Amazon got into the tablet hardware business not to make money on the hardware itself (its tablets are priced barely above manufacturing costs), but to control the platform and the experience. If you're reading a Kindle book on someone else's tablet, or viewing an Amazon-purchased movie, you're not giving Amazon its best chance to sell you other products. On a Kindle Fire, Amazon can make you plenty of offers for other merchandise, and thus increase its profits substantially. Plus it doesn't give up 30 percent of the sale price to Apple.
Moreover, Amazon realized that people were shifting their web viewing, and their shopping habits, to tablets in big numbers. Amazon wants to be where shopping happens, for physical goods as well as digital goods.
The same logic applies to the TV screen in the family room. People spend a lot of time there, and web viewing is quickly becoming commonplace on the big screen. An increasing percentage of TVs are smart TVs that include web viewing. Streaming video is now the most common use, timewise, for video game consoles. Apple is clearly going to open up Apple TV as an app platform someday, and perhaps compete directly with Netflix. Amazon doesn't want to let all of these other companies control a major portion of the audience's experience.
Amazon is creating its own console so that it can control the experience and the platform, and offer shopping to customers on the big screen. Using the strategy Amazon employed with tablets, you can expect an Amazon console to be at the low end of the price scale, probably near its manufacturing cost. Amazon would want to see as many people as possible using its console, and a low price is crucial for that to happen. Look for a $99 retail price, or perhaps even a $79 price.
As for the hardware itself, Amazon will likely go with Android internals because of the low price and its familiarity with the the OS and hardware. We'll probably see something like a Kindle Fire HDX internally: Qualcomm Snapdragon 800 quadcore 2.2 Ghz, Adreno 330 GPU at 450 Mhz, or perhaps the next step up from there. This will provide an excellent, smooth experience at HD resolutions, as well as game performance in the neighborhood of an Xbox 360.

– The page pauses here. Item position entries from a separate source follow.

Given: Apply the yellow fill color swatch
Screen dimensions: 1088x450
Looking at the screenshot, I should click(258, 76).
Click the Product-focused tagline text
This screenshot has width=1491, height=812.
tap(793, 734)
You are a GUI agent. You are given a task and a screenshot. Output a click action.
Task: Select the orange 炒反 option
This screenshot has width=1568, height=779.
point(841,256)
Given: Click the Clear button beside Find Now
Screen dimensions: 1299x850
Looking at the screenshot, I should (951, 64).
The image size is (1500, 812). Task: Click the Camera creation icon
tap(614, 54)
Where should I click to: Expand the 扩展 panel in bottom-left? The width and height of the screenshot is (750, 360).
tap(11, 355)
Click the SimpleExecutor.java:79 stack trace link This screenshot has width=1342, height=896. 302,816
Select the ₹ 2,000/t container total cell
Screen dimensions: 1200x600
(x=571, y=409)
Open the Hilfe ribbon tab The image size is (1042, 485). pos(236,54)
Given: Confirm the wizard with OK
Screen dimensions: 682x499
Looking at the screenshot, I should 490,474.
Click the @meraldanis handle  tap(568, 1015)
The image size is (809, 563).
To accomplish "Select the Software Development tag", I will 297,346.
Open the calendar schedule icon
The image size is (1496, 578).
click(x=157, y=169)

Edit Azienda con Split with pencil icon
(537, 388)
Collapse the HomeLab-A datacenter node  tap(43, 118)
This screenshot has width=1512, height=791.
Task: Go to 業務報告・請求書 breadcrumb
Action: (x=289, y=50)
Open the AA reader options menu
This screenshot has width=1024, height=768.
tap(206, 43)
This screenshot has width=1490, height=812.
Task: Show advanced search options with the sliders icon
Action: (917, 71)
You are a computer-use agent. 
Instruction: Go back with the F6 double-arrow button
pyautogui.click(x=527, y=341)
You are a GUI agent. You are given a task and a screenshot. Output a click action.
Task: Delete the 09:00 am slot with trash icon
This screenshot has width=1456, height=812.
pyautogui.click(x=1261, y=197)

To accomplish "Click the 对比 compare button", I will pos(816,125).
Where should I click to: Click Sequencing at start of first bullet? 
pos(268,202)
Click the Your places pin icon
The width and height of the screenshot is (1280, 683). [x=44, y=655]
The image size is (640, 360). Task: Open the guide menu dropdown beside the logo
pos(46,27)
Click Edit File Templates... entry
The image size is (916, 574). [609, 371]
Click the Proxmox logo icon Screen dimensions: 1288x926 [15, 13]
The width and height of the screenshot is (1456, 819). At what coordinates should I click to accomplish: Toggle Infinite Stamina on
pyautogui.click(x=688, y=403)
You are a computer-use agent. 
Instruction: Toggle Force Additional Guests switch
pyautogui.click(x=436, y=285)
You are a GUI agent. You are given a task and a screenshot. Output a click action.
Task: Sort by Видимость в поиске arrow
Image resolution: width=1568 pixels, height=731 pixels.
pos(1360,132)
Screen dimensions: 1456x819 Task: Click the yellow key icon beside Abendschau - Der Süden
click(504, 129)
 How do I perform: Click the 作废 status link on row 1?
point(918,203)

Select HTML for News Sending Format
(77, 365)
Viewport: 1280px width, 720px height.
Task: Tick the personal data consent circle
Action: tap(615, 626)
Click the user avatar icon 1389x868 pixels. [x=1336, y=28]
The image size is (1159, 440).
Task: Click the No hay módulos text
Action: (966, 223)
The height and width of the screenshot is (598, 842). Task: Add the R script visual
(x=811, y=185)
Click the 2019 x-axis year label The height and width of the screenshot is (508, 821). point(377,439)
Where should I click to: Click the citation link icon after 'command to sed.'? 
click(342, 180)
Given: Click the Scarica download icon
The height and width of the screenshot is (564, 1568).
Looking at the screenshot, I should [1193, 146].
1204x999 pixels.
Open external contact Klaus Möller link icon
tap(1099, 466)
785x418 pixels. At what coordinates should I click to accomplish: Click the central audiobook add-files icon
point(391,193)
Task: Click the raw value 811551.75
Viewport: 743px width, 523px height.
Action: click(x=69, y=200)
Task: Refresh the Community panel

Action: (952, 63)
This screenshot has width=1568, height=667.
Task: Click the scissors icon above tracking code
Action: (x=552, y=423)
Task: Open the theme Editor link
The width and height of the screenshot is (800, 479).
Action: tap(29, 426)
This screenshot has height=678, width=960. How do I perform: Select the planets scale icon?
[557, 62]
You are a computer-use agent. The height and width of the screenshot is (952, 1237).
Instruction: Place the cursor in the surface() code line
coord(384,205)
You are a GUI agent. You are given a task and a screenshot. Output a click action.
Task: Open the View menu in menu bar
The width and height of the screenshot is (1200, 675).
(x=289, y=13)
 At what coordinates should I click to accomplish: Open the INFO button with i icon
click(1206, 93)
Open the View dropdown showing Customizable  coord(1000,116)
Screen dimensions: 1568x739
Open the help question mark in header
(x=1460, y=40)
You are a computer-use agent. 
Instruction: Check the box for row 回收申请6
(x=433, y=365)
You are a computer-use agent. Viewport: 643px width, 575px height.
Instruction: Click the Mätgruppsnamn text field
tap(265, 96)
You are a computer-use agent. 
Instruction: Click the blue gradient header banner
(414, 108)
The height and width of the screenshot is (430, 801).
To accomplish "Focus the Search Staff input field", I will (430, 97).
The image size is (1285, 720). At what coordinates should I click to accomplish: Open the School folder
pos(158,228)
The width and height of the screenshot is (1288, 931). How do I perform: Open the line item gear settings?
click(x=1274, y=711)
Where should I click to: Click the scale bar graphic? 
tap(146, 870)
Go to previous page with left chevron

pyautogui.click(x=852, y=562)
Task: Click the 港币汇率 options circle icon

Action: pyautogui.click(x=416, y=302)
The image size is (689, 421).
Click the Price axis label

Why are games important, and why does Amazon need its own game developer? First of all, games are the largest single app category on mobile devices, and by far on console devices. Many people already have a device connected to their TV capable of streaming video, so why would they want another one? A low-cost gaming console with some very attractive games and good deals on Amazon streaming offers a compelling answer.
"All of the shopping tools that Amazon has developed on their web site could be present, and even enhanced, by an Amazon console"
Why can't you just use existing Android games? Here's where it gets more interesting. Yes, Android games could be played on a TV, but as we've seen with the Ouya console people aren't thrilled with them. Games designed around a touch screen don't work well with a controller, for the most part. (Some simple games could be easily mapped onto a motion-sensitive controller with a single button, like a Wiimote; some like Angry Birds or Fruit Ninja or Wii Tennis would work fine this way.) Trying to use a smartphone or tablet as a controller for a TV screen is hard to pull off, as you are constantly shifting from watching the small screen to the big screen (the Wii U has this problem, too).
You really need games built for a console controller, which is where Double Helix's expertise comes in. If Amazon can have a great fighting game, a great FPS, a great RPG and perhaps a simple arcade game or three, that would make the Amazon console a convincing game machine. Once Amazon sells a few million, Android developers would be eager to provide serious support with controller-revised versions of their games. Ouya has been hoping for that, but without the ability to sell millions of consoles in a short time or pay for development, Ouya has been stymied. Amazon will have no such problems.
Amazon also won't have to worry about providing boxed games to retailers, which means Amazon console games can be whatever price Amazon desires, even free-to-play. Amazon could sell their console with a simple Wiimote style controller for $79, and sell a classic controller bundled with a fighting game for $29.
Beyond the games, look at the potential for unique shopping experiences. You're watching the latest episode of House of Cards on your Amazon console, and you see a great outfit or suit. Press the button on the remote and up comes the Amazon listing for that clothing item; press another button and it's delivered to your door in two days. Or you see a slick car being driven onscreen; press a button and find out where you can test-drive it in your area (wouldn't auto dealers pay to be in on that?).
With the possibility of advanced Kinect-style cameras, or just proper usage of a smartphone camera, you could provide accurate measurements to Amazon so that perfectly fitted clothing would be available with a button press. All of the shopping tools that Amazon has developed on their web site could be present, and even enhanced, by an Amazon console.
We don't know for sure what Amazon will do, but it is interesting that Lab126 has more than 250 job openings. That seems like far more than you'd need to work on existing tablets and Kindle e-book readers. A rumor that Amazon might buy Microsoft's Xbox business has been floated, but denied by Microsoft - and it seems pretty silly for multiple reasons. Why would Amazon spend big bucks for the Xbox business? Amazon can build its own console business for far less, without all the entanglements of the Xbox (with its many connections to other Microsoft services) and without the legacy of selling $60 boxed games. The purely digital console business is far more attractive and profitable.
Don't be surprised if you see an Amazon console announced by the summertime for shipment this fall, or even before. Amazon is a competitor to watch, and an interesting opportunity for game developers in the future.